After the holidays come to come to a close, we begin to shed our skin of the last year in preparation for the new one.
While it’s only another sunrise and the turn of a calendar page, the new year holds in its palm the promise of something new. It’s a chance for new possibilities, and a way to set in place something your family and you wish to achieve and grow towards. Without the distractions of electronics, of course.
Rather than place the title of “resolutions” onto these ideas, we prefer to think of them as practices.
The more you practice something, the better you get. In time, these small actions will become healthy family habits that will hopefully extend into the seasons beyond January.
We share our favorite ways to enter the new year as a family with clarity, restfulness, and meaning.
1. Eat Dinner Together
If you’re not already eating dinners together, make a motion to try and make it happen in the new year. Scheduling often means that families are not eating that final meal of the day with each other, or if everyone is home, then it can sometimes be easiest to give in and let the kids eat in front of the television.
In the new year try to forego these habits and make family dinner at the table a priority. It’s a time to gather and talk about our day, and find out what your child may be going through.
If your children are young, then this sets a great habit and rhythm for the family to follow for years to come. Light a candle each night, and make it special.
2. Take Weekly Walks
Life is often so hectic that we don’t take the time to walk together. This could be something you do after dinner one night a week, and perhaps it becomes something that takes place multiple times each week.
Much like eating at the dinner table together, conversations happen when we walk together. Not only is walking healthy, but it’s a sure fire way to guarantee there will be no electronics involved.
3. Create A Happy and Helpful List
Start by grabbing a piece of paper and a pen to make a list with your children. If you want to turn this into an even more meaningful exercise, then grab a piece of watercolor paper and some paints and make a light-colored painting together that you’ll then write over. This way you can hang it on the wall and enjoy its beauty.
Every person in the family can sit down together and share their top 3 items they wish to accomplish in the new year that involves the family. Have them save their wish items like “win the State Championship” or “make straight A’s” for another list.
This list needs to focus on the health of the family and include items like “help Mom more with dinner,” or “show our thanks for what Mom and Dad do.” This a great opportunity to re-center, and focus on what matters most. It is a way to help the family become stronger, and be more in tune with one another by working together and showing appreciation.
4. Play Together
It seems like the easiest item of everything on our list, but so often we don’t get down on the floor and play with our children. Or if they’re older, we don’t meet them where they are and engage in what they are into.
If your child plays basketball, then join them on the court, even if you are no good at shooting. If your child is into making art, sit down with them and make a mess. If your child is very young, then get down on the carpet and build a tower with them using blocks, or have some fun with Play-doh.
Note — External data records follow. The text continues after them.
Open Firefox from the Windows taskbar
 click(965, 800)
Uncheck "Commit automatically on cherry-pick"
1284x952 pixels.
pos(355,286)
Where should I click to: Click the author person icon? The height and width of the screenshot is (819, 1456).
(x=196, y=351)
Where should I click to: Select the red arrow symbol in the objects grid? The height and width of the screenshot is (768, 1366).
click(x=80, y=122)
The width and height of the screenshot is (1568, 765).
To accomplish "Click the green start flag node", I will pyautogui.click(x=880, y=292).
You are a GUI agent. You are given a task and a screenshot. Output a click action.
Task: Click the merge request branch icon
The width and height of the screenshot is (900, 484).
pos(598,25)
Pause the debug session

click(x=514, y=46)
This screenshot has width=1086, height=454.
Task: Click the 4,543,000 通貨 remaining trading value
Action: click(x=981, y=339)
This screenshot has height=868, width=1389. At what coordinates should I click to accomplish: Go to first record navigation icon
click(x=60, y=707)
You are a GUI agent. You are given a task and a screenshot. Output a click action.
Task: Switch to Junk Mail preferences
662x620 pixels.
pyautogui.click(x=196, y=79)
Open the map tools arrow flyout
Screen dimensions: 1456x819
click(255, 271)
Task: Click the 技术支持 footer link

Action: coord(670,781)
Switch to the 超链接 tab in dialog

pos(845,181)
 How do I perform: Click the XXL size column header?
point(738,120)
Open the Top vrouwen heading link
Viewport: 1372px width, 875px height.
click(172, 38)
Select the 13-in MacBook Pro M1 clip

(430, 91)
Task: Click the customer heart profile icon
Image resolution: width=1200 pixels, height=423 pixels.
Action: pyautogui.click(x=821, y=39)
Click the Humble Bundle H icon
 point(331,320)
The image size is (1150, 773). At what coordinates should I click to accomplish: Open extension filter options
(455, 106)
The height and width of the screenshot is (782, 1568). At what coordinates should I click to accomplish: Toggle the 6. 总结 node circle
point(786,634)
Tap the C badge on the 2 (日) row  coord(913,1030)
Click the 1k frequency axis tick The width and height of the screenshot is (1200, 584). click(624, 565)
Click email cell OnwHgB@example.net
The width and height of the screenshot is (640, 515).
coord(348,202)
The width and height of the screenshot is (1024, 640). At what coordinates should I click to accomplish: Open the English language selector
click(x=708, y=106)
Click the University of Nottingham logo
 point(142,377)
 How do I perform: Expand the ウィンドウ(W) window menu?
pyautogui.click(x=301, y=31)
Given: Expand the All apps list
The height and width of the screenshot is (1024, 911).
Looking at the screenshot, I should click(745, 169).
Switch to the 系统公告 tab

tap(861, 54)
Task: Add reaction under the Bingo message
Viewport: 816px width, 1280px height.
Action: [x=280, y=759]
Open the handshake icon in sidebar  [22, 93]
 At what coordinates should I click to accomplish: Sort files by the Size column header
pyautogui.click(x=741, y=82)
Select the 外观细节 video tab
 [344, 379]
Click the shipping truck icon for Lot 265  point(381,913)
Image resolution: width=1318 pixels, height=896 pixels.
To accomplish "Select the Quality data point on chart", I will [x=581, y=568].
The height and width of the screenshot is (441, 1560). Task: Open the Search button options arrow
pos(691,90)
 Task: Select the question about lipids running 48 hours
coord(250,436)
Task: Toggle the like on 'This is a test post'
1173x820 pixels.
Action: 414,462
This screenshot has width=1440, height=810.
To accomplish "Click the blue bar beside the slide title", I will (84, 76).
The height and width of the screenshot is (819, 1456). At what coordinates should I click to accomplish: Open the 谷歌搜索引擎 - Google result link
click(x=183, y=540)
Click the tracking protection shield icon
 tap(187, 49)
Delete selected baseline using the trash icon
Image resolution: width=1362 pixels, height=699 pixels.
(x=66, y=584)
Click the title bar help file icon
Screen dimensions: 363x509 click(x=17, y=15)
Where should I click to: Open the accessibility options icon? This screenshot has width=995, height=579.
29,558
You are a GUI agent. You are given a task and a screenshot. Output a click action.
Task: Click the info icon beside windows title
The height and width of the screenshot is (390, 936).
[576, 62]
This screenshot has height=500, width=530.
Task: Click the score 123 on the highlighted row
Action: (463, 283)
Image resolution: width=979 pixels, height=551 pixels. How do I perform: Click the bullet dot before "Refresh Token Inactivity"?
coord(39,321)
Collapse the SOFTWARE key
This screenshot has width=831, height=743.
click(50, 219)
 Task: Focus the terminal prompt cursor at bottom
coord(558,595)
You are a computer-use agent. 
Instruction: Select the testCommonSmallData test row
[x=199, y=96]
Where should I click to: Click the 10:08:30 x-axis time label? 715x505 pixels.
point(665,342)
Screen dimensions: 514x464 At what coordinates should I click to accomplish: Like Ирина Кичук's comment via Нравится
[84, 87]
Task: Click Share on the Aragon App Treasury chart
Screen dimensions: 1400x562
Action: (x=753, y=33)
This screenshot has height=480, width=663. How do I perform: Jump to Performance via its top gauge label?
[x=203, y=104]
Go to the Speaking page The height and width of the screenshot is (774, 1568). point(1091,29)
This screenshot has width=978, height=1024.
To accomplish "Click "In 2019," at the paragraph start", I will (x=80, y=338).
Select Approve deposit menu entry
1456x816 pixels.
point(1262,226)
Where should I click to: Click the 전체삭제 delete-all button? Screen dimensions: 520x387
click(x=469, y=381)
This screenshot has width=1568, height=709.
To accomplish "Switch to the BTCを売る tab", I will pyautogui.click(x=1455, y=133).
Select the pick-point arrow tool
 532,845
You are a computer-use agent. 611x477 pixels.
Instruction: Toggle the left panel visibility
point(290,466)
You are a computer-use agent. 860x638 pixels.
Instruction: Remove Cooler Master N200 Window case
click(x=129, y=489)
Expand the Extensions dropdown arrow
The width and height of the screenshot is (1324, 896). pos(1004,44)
We often use the time our children are playing to get housework done or to catch up on paying bills and other chores. But put down the towel or the computer or whatever your distraction is, and join them in their games.
5. Showing Gratitude
A simple thank you goes a long way. Take this new year to teach your child a habit that will stay with them into their adult life. Pick up a package of thank you notes from the store, and show them how to write thank you notes.
Show them how to place a stamp on the letter and actually mail it! In an age where thanks are shown via electronic media, receiving a note in the mail is something special. Teach your child this important gesture, and make a goal to send one thank you note each month to someone deserving.